A 250cm long wire has a diameter 1mm. It is connected at the right gap of a slide wire bridge. When a $3\Omega $ resistance is connected to a left gap, the null point is obtained at 60cm. The specific resistance of the wire is
\[A.\quad 6.28\times {{10}^{-6}}\Omega m\]
\[B.\quad 6.28\times {{10}^{-5}}\Omega m\]
\[C.\quad 6.28\times {{10}^{-8}}\Omega m\]
\[D.\quad 6.28\times {{10}^{-7}}\Omega m\]

Answer 1

Hint: The question is based on the wheatstone bridge concept. The meter bridge uses the same concept. The balancing condition for the meter bridge is given by, $\dfrac{{{R}_{1}}}{{{R}_{2}}}=\dfrac{l}{100-l}$. Here (l) is the balancing length. The specific resistance $(\rho )$ of the wire is given by, $\rho =\dfrac{RA}{l}$.

Step by step solution:
Let’s understand what is given in the question. The resistance in the left gap is given by $({{R}_{1}})$. The value of resistance connected to the left gap is given as, ${{R}_{1}}=3\Omega $. Let’s consider the resistance connected to the right gap of the slide wire bridge be \[({{R}_{2}})\]. The null point is given to be at 60cm.

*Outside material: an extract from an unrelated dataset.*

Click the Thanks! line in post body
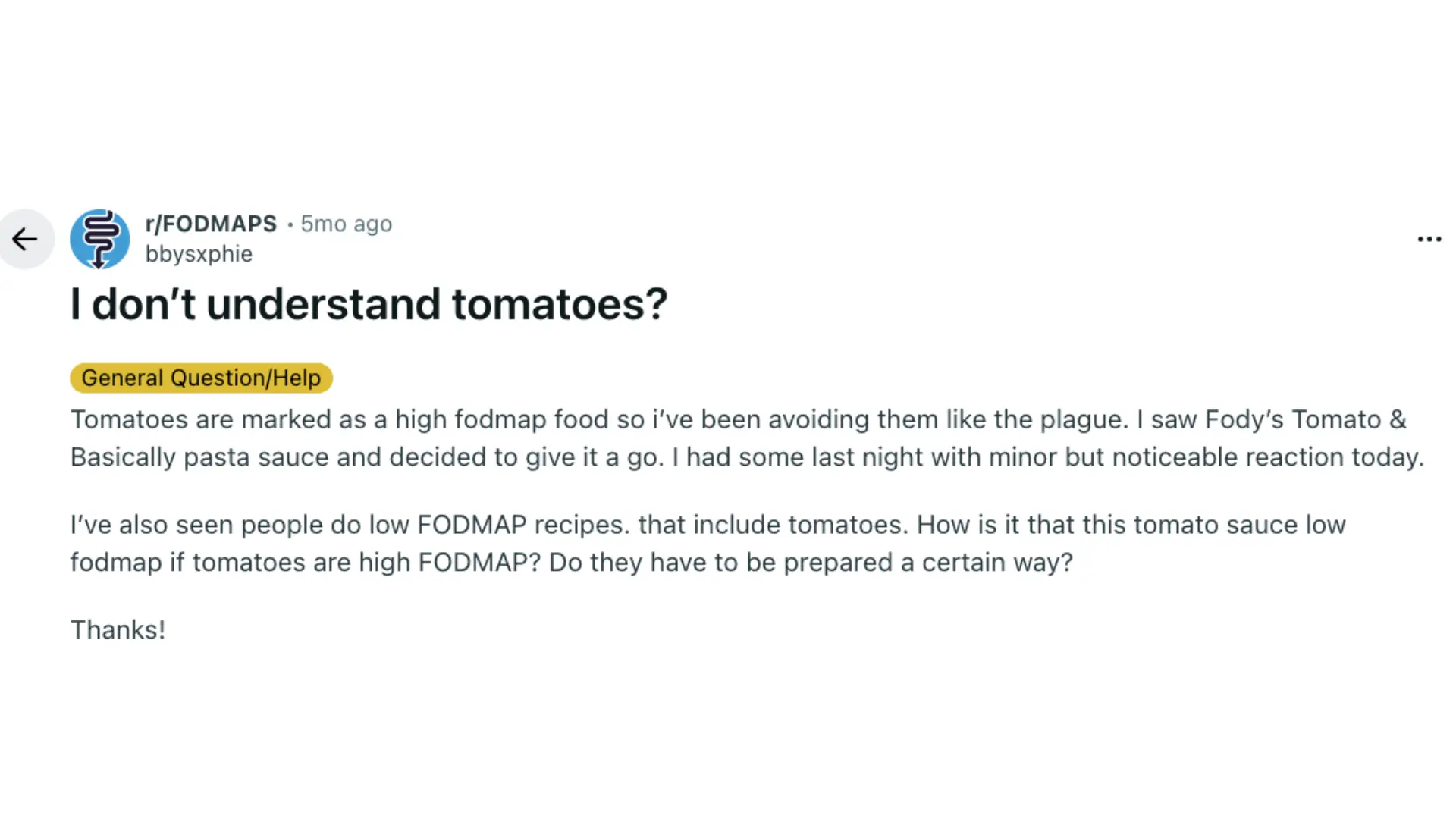Viewport: 1456px width, 819px height. coord(118,629)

Hence, the balancing length (l=60cm). The total length of the wire (L) is given by, L=250cm=2.5m.

Since, the diameter of the wire is given as \[d=1mm=1\times {{10}^{-3}}m\]. Hence, the radius of the wire will be \[r=\dfrac{d}{2}=\dfrac{1mm}{2}=5\times {{10}^{-4}}m\].

Now, we will use the balancing condition for the meter bridge. The formula of meter bridge is given by, $\dfrac{{{R}_{1}}}{{{R}_{2}}}=\dfrac{l}{100-l}$. Substituting in the values of resistances and the balancing length, we get,

$\dfrac{{{R}_{1}}}{{{R}_{2}}}=\dfrac{l}{100-l}\Rightarrow \dfrac{3}{{{R}_{2}}}=\dfrac{60}{100-60}\Rightarrow \dfrac{1}{{{R}_{2}}}=\dfrac{20}{40}\Rightarrow {{R}_{2}}=2\Omega $.

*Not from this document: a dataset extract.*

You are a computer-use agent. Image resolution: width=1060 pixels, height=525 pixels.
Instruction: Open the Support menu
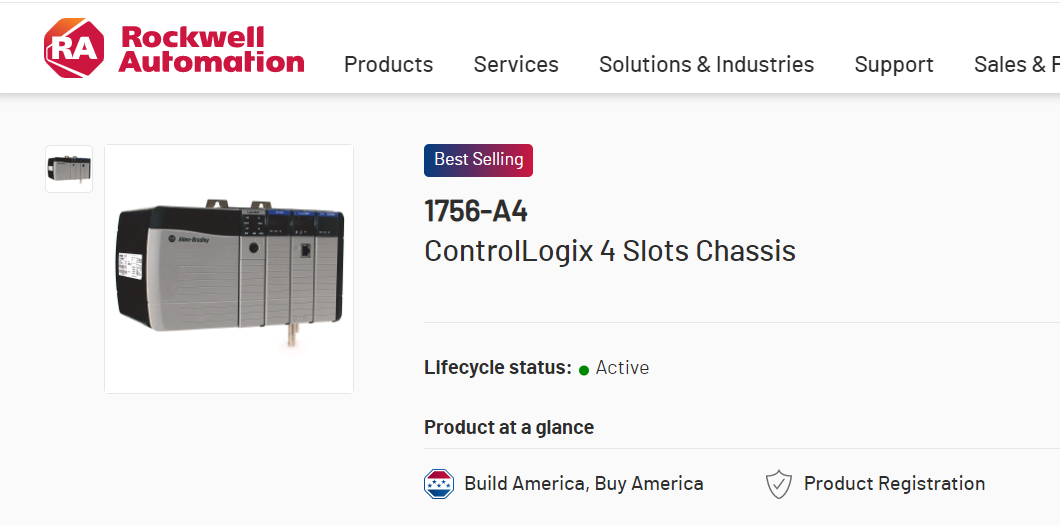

For a wire of specific resistance $(\rho )$and Cross sectional area of the wire (A) and the length of the wire (l), the resistance of the wire (R) is given by, $R=\dfrac{\rho A}{l}$.

Hence, the specific resistance of the wire is given by, $\rho =\dfrac{RA}{l}$. The cross sectional area of the wire is, $\pi {{r}^{2}}$. Substituting in the value of the radius of the wire here, we find the cross sectional area of the wire becomes, $A=\pi {{r}^{2}}\Rightarrow A=(3.14){{(5\times {{10}^{-4}})}^{2}}{{m}^{2}}.$

The resistance of this wire, as we found out earlier, is $R={{R}_{2}}=2\Omega .$. The length of the wire is l=2.5m. Therefore, the specific resistance of the wire becomes, \[\rho =\dfrac{RA}{l}=\dfrac{(2\Omega )(3.14){{(5\times {{10}^{-4}})}^{2}}{{m}^{2}}}{2.5m}\Rightarrow \rho =\dfrac{(6.28)(25\times {{10}^{-8}})\Omega m}{2.5}=(6.28)(10\times {{10}^{-8}})\Omega m\].
Therefore, the specific resistance of the wire is \[\rho =6.28\times {{10}^{-7}}\Omega m\]

Note:
The reason behind the balancing condition of the meter bridge being $\dfrac{{{R}_{1}}}{{{R}_{2}}}=\dfrac{l}{100-l}$is, because all the lengths in the meter bridge is taken in cm. Hence the value of l is in cm.

If we consider, the lengths value being taken in terms of meter, then the balancing condition becomes, $\dfrac{{{R}_{1}}}{{{R}_{2}}}=\dfrac{l}{1-l}$.